There have been a great many books and manuals over the years, and certainly since the ’70s, that have tried to teach men how to pick up women, although the early titles were very rudimentary and perhaps not always that comprehensive. Certainly the genre had an image problem, as these books were frequently sold from small ads at the back of magazines and had the same somewhat tarnished, furtive reputation as porn. The advent of the Internet changed all of that. Suddenly, forums sprung up—mainly from the US but also from the UK and other countries—spaces where men could talk to one another about what was becoming known as “pick up” or the art of attracting women. Aspiring PUAs (pick up artists) could compare notes and experiences and slowly, over time, a consensus regarding fundamental principles that seemed to work consistently was reached. Through these forums, a number of gurus rose to fame, some operating under Internet handles like Mystery (Erik Von Markovik) and Tyler Durden (Owen Cook, who now runs the very successful dating and self- development company RSD) as well as Paul Janka and Beckster and others, many of whom are still active today.

The book that blew up the whole movement and attracted mass attention was The Game by Neil Strauss (2005), an international best-seller that charted the lives of Mystery, Tyler, Papa, and others and revealed many tricks of the trade. Previously, the community and the dating companies emerging from it had largely offered clever lines, stories, and techniques for guys to use when interacting with women. But now that the scene had been brought to mainstream attention (there was even talk of a pickup movie for a long time), many pulled back from using scripted gags and “routine stacks,” afraid that their targets would recognise them. Instead, a new focus developed on studying the techniques used by so-called “naturals”—guys naturally good with women—to see if what they did (which was ad hoc and unscripted) could be replicated by other men—men like me who had previously had no reliable system for approaching and engaging with girls.

***

Short task 1
Return the stretch of the records from their first line through the line containing "tap(47, 402)", copying every line as it appears.

***

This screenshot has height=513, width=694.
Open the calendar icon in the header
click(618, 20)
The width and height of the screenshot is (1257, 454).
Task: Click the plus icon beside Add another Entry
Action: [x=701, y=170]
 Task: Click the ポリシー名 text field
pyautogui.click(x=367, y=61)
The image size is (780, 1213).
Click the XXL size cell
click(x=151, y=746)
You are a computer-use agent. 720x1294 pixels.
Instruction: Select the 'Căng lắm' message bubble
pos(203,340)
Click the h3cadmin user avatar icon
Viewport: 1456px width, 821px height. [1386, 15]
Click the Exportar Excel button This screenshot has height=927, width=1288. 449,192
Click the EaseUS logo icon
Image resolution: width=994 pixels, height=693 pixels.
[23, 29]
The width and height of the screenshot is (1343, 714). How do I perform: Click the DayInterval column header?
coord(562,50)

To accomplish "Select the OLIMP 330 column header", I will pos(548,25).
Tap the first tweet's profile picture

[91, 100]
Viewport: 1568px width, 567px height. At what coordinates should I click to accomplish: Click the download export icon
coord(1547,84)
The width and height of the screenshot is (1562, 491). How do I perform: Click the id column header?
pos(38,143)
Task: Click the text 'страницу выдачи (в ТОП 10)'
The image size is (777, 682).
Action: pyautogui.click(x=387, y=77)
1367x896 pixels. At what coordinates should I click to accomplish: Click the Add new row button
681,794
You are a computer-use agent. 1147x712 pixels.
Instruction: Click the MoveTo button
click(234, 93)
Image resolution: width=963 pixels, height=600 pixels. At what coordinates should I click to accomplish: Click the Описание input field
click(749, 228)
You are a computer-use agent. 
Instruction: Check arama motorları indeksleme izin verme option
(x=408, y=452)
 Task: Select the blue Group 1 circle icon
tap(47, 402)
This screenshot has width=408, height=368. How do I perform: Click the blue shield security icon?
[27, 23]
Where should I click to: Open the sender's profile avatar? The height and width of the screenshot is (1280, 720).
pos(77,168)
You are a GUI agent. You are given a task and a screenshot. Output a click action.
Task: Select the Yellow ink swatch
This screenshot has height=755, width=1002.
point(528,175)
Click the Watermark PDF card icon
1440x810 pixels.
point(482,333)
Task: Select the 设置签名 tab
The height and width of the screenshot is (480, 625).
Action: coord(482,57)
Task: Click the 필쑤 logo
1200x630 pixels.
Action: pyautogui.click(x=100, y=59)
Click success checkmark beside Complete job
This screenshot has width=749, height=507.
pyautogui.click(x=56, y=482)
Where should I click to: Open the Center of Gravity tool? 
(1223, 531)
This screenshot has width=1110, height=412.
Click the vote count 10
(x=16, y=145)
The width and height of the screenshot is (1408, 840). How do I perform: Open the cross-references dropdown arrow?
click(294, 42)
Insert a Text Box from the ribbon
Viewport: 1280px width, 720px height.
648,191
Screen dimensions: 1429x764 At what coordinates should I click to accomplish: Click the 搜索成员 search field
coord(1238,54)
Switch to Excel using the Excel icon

***

Short task 2
Take the passage on the history of the pickup movement further, picking up after its final sentence.

Written response 1
This screenshot has height=513, width=694.
Open the calendar icon in the header
click(618, 20)
The width and height of the screenshot is (1257, 454).
Task: Click the plus icon beside Add another Entry
Action: [x=701, y=170]
 Task: Click the ポリシー名 text field
pyautogui.click(x=367, y=61)
The image size is (780, 1213).
Click the XXL size cell
click(x=151, y=746)
You are a computer-use agent. 720x1294 pixels.
Instruction: Select the 'Căng lắm' message bubble
pos(203,340)
Click the h3cadmin user avatar icon
Viewport: 1456px width, 821px height. [1386, 15]
Click the Exportar Excel button This screenshot has height=927, width=1288. 449,192
Click the EaseUS logo icon
Image resolution: width=994 pixels, height=693 pixels.
[23, 29]
The width and height of the screenshot is (1343, 714). How do I perform: Click the DayInterval column header?
coord(562,50)

To accomplish "Select the OLIMP 330 column header", I will pos(548,25).
Tap the first tweet's profile picture

[91, 100]
Viewport: 1568px width, 567px height. At what coordinates should I click to accomplish: Click the download export icon
coord(1547,84)
The width and height of the screenshot is (1562, 491). How do I perform: Click the id column header?
pos(38,143)
Task: Click the text 'страницу выдачи (в ТОП 10)'
The image size is (777, 682).
Action: pyautogui.click(x=387, y=77)
1367x896 pixels. At what coordinates should I click to accomplish: Click the Add new row button
681,794
You are a computer-use agent. 1147x712 pixels.
Instruction: Click the MoveTo button
click(234, 93)
Image resolution: width=963 pixels, height=600 pixels. At what coordinates should I click to accomplish: Click the Описание input field
click(749, 228)
You are a computer-use agent. 
Instruction: Check arama motorları indeksleme izin verme option
(x=408, y=452)
 Task: Select the blue Group 1 circle icon
tap(47, 402)

Written response 2
I had previously read advice online from the likes of David Deangelo, but as for many other men, The Game was a game changer for me. I read it voraciously when it came out, fascinated both by Mystery’s insights into human psychology and by the way “game” was shown to change the lives of those who studied it. As soon as I’d put it down, I went online and joined a forum called the London Seduction Society, which changed my life forever. I was determined to learn as much as I could about meeting and seducing women. I read as much as I could online, chatted to other enthusiasts and, most importantly, began going to nightclubs, bars, and daytime venues, putting into practice everything I was learning. The results were astounding. Finally, I was able to piece together a framework based on my previous experiences coupled with these new external influences—a framework that allowed me to meet, engage, have sex, and enter into relationships with a wide variety of women.

The “Anti-Game” Movement

After the initial excitement around these new techniques for attracting women had died down, a new strain of content critical of seduction material started to appear. These blogs and websites took issue with some of the more flashy tricks advocated in the early days of the movement. Their general view was that the idea of “getting good” at seduction was an illusion—that there is nothing to be learned, as women are the sexual selectors, and they select based on narrow criteria, such as looks, height, and money. This view is patently wrong, and what is ironic is that the more subtle advice of many of these writers, which essentially boils down to “approach, but don’t make much effort; if she likes you, she’ll let you know” is in itself just another form of game (and not necessarily a bad one). Whenever any man approaches a woman hoping to have sex with her, he is using a technique of some kind, even if this technique is simply “I have no idea what I’m doing, so I’m just going to talk to her and wing it.” So you might as well use an informed technique rather than not. While I would agree that there is no magic bullet for instantly achieving great results, I can say from personal experience that by internalising the principles I outline here—the Seven Laws—and by taking massive action, that is, by actually going out and approaching many, many women and refining, you will be more successful.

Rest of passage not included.